This is a follow-up to another post of mine, to wit:
I’ve been noticing that running restic backup from exactly the same local dirtree to exactly the same repo is taking longer every day; here’s a graph of the speed (local dirtree size in bytes, divided by the time it took for the backup to run) of the last 9 executions:
I can see speed going down so much that soon enough it will be taking longer than 24 hours to do a single daily backup – which is obviously not acceptable.
The repository currently has 54 snapshots, and as I’m not currently running neither restic forget nor restic prune, it increases daily.
Question #1: Would running restic forget and restic prune periodically, say every week, and keeping just 30 backups or so, be enough to bring down and hold down this trend?
Question #2: I understand nothing can be done with the repo while restic prune is running, so I need it to finish fast. As my repo resides in Google Drive, I’m planning on starting a “n1-standard-8” (8 VCPUs and 30GB RAM) Google Compute Engine instance and run restic prune there in order to have as much high-bandwidth and low-latency as possible. Has anyone done that already? Can you share your experience, the machine type you employed, whether a preemptible instance worked for you, etc?
Question #3: I found #1348, mentioning @cbane’s prune-speedup restic tree.. Are there any other mods to restic I should consider using in order to speed my upcoming restic prune?
Is this graph referring to your remote Google Drive target?
Is this graph describing the performance of your modified restic client in which you have changed the pack size to 250MB?
Is it still true that the majority of files in your repository are never modified or deleted?
When you say that you are “running restic backup from exactly the same local dirtree” do you mean that no changes have occurred within the source, and so this snapshot is identical to the previous one?

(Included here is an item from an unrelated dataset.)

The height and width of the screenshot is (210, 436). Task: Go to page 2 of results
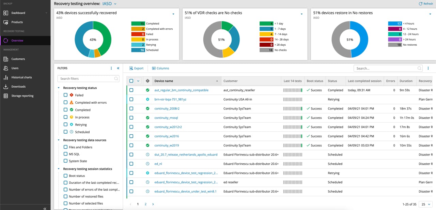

Or is it possible that the performance differences arise from differing amounts of changed files that are being backed up each day?

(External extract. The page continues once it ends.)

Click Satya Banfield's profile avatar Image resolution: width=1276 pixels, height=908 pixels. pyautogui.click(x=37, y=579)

For each of the 9 backups in your graph, can you provide the diff statistics? restic diff previousSnapshotId newSnapshotId | tail -7
Can you explain your graph?
I understand the Y axis to be a representation of speed (total size of source in bytes divided by “time”). Is time measured in seconds?
What is the X axis?
Can you provide this in tabular format with the raw data?
Date of backup
Source size on that day
Seconds to complete backup on that day
Added/Removed bytes on that day
Added/Removed blobs on that day
What is the current size of your repository in MB and in packfiles?

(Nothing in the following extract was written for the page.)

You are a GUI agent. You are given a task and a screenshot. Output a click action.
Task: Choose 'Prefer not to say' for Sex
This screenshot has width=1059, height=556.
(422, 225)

Thanks for your long, thoughtful reply, @David! Much appreciated!
This is the size in bytes of the local dirtree being backed up, divided by the time it took for restic backup to run; both taken from the following line from each restic backup output, for example:
processed 28489492 files, 2.601 TiB in 16:20:52
In the above case (for the last run, #9), the Y value plotted in the graph was (2.601*1024*1024*1024*1024) bytes / (16*3600+20*60+52) seconds = 48593586.3495 bytes/second.
Is this graph describing the performance of your modified restic client in which you have changed the pack size to 250MB?
Nope, I have not had time yet to play with the pack size yet. This is using the standard 4MB pack size.
Is it still true that the majority of files in your repository are never modified or deleted?
Yes! for example, from the same backup I took the above line:
When you say that you are “running restic backup from exactly the same local dirtree” do you mean that no changes have occurred within the source, and so this snapshot is identical to the previous one?
I mean, running with the same FILE/DIR parameter to the restic backup [flags] FILE/DIR command.
Or is it possible that the performance differences arise from differing amounts of changed files that are being backed up each day?
I don’t think so; I extracted the last lines from the ‘stats’ final messages for each of these runs, I think they tell a good story in this regard, please see here.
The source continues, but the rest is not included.